Бегун поплелся за ним. Он не понимал, к чему Пинчер устроил этот вернисаж и, главное, – удастся ли выйти на свет Божий или, не поднимая на поверхность, его подземным лабиринтом отправят в камеру.

Пинчер остановился в хранилище драгоценностей, выбрал из громадной связки ключ и открыл сейф. Достал из серебряного кубка початую бутылку коньяка. Огляделся, выбирая достойную посуду, и протянул Бегуну высокий золотой бокал, оплетенный по кругу виноградной лозой из рубинов и изумрудов, второй такой же взял себе.

– Фаберже, – сказал он. – Подарок Николая императрице к последнему Рождеству.

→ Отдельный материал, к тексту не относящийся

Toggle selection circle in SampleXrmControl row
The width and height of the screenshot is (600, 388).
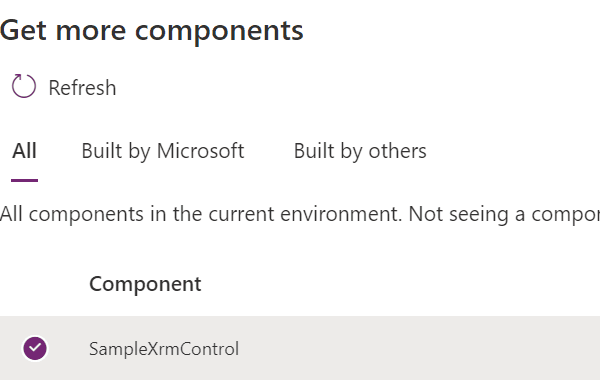coord(35,348)
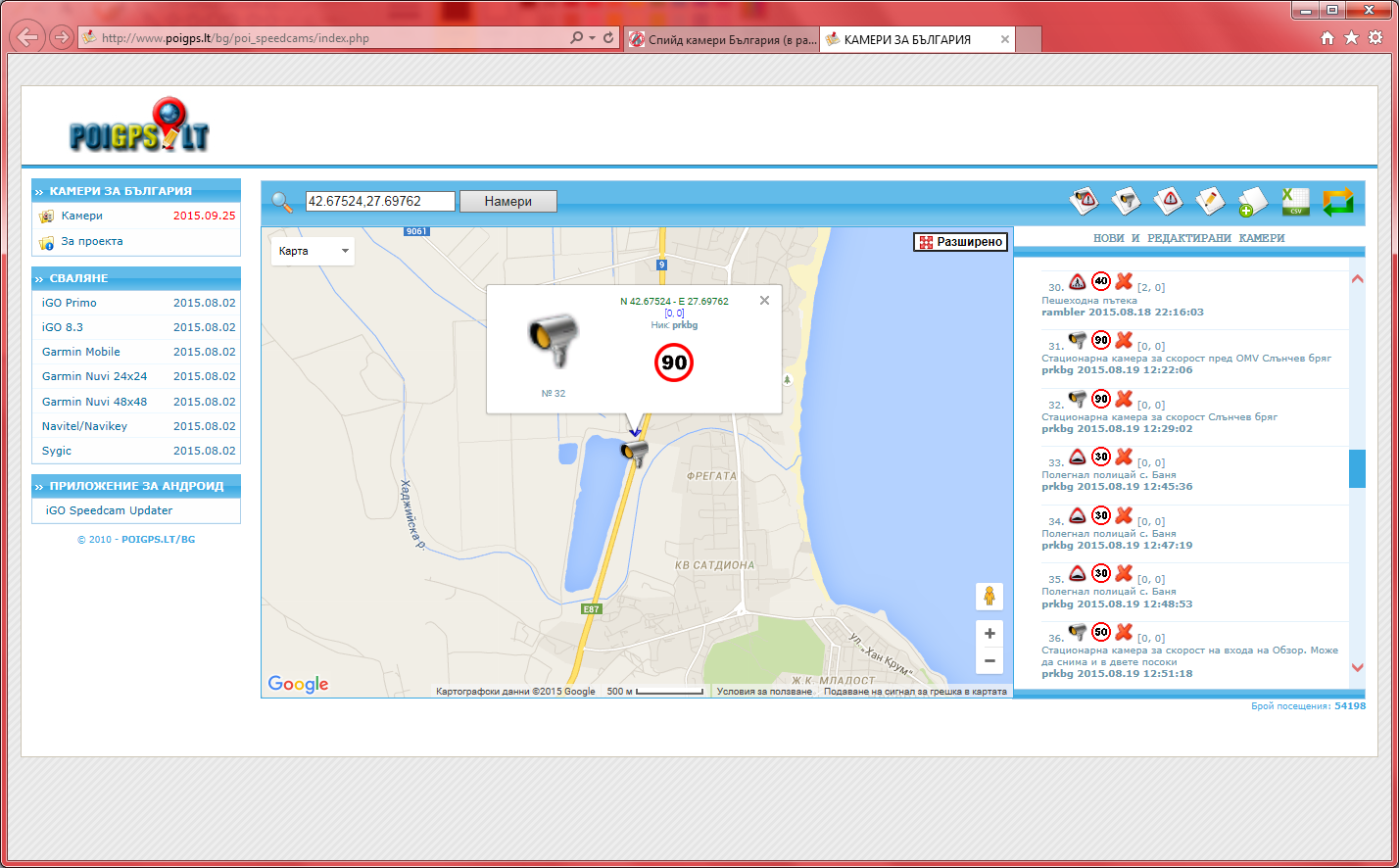Click the coordinates search input field
The height and width of the screenshot is (868, 1399).
pyautogui.click(x=380, y=201)
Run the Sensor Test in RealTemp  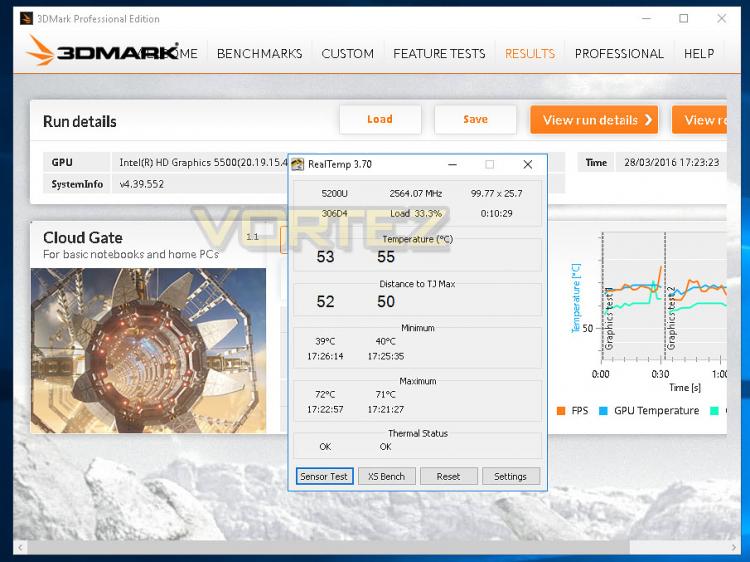click(x=324, y=476)
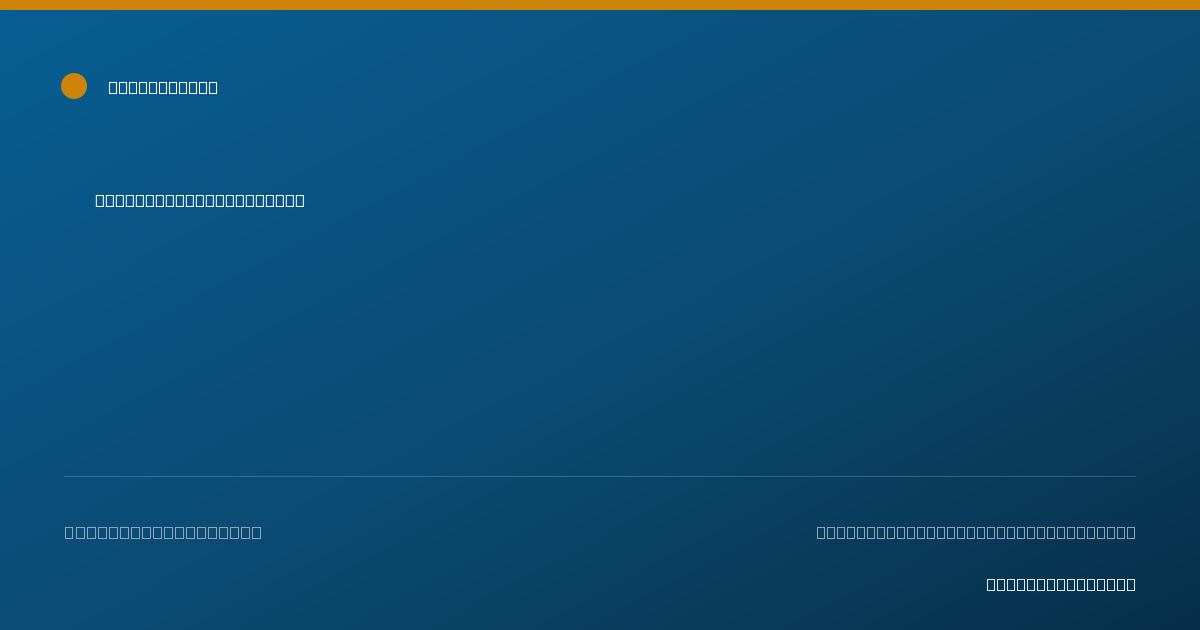Select the white text line below the header
Viewport: 1200px width, 630px height.
[200, 200]
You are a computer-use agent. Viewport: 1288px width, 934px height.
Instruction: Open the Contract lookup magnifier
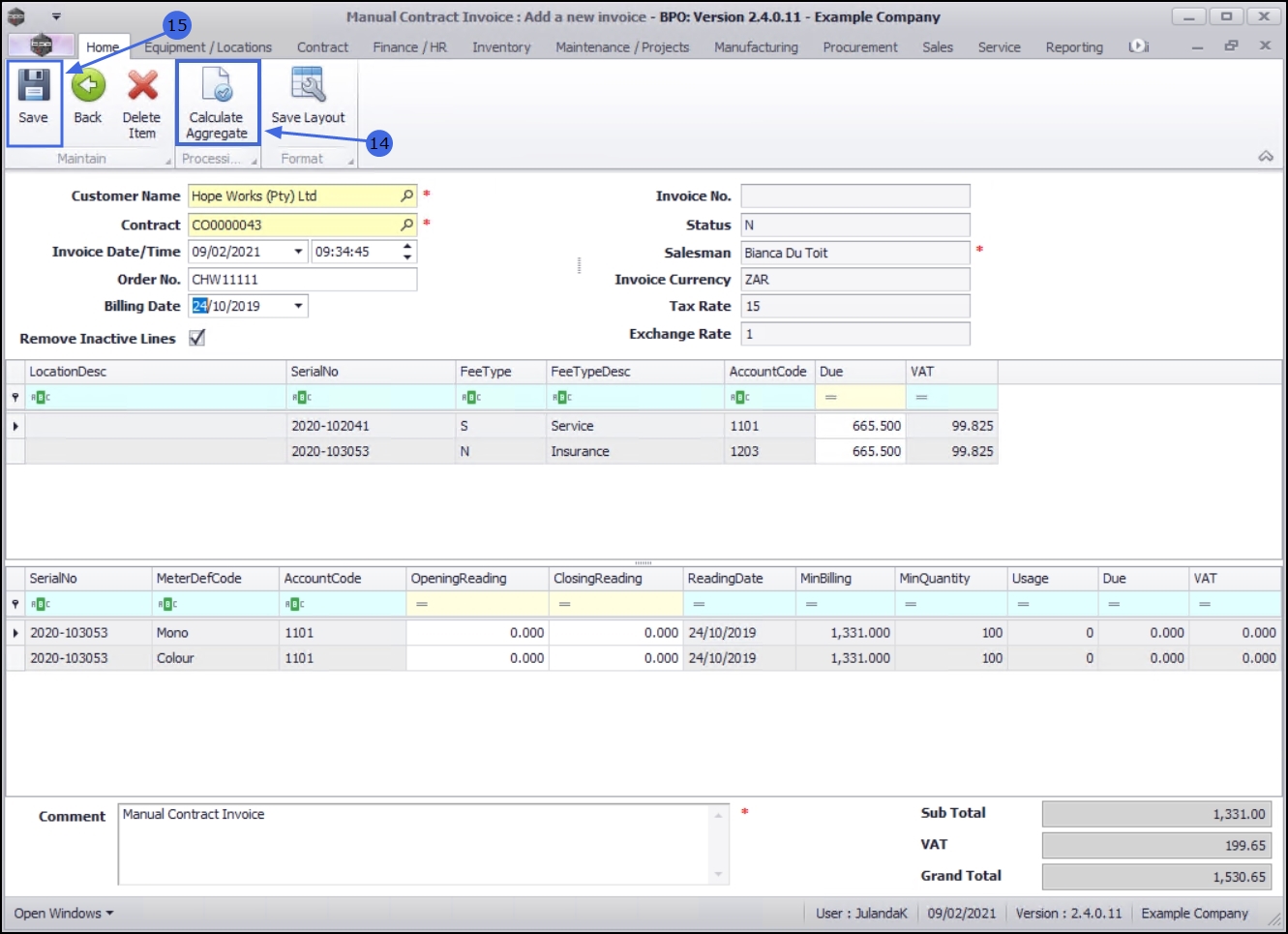coord(407,225)
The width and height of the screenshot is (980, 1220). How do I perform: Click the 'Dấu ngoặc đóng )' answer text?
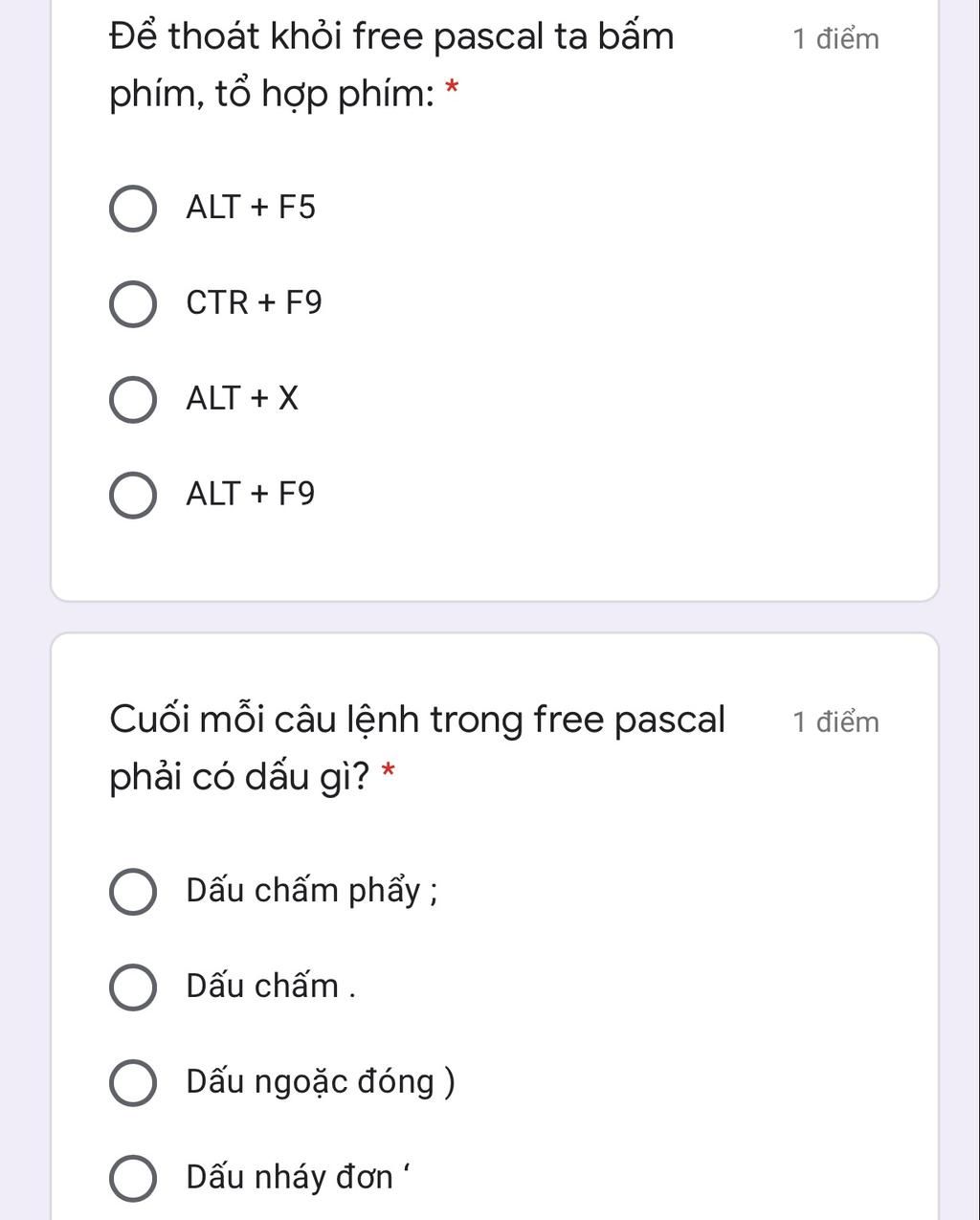[x=321, y=1081]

Бесценные вещицы.

– У кого конфисковали?

– Меньше знаешь – дольше живешь, – ответил Пинчер. – Ну, со свиданьицем.

Они выпили под глухими каменными сводами.

– Удивил… – опять покачал головой Пинчер. – Разбогатеть решил? Или с деньгами приперло? Ходить перестал?

– Всю осень ходил, – сказал Бегун. – Нет ничего. Вычистили всю Россию.

– Это ты зря, Беглов. Россия неисчерпаема… Просто все почему-то думают, что Россия – вот посюда, – рядом стояла чужеродная в этой сокровищнице, аляповатая, но довольно точная карта Советского Союза из полудрагоценного камня с золотой надписью «Дорогому Леониду Ильичу от имярек» – и Пинчер провел рукой по яшмовому Уральскому хребту. – А Россия – вот она, – он двинул руку дальше, по малахитовым лесным просторам. – Сибирь! Дремучая. Нечесаная…

Бегун молчал, он не понимал, куда клонит Пинчер. А тот снова разлил коньяк по императорским бокалам.

– В Гражданскую здесь ходил отряд ЧК, по указу от 22 февраля восемнадцатого года. Знаешь такой указ?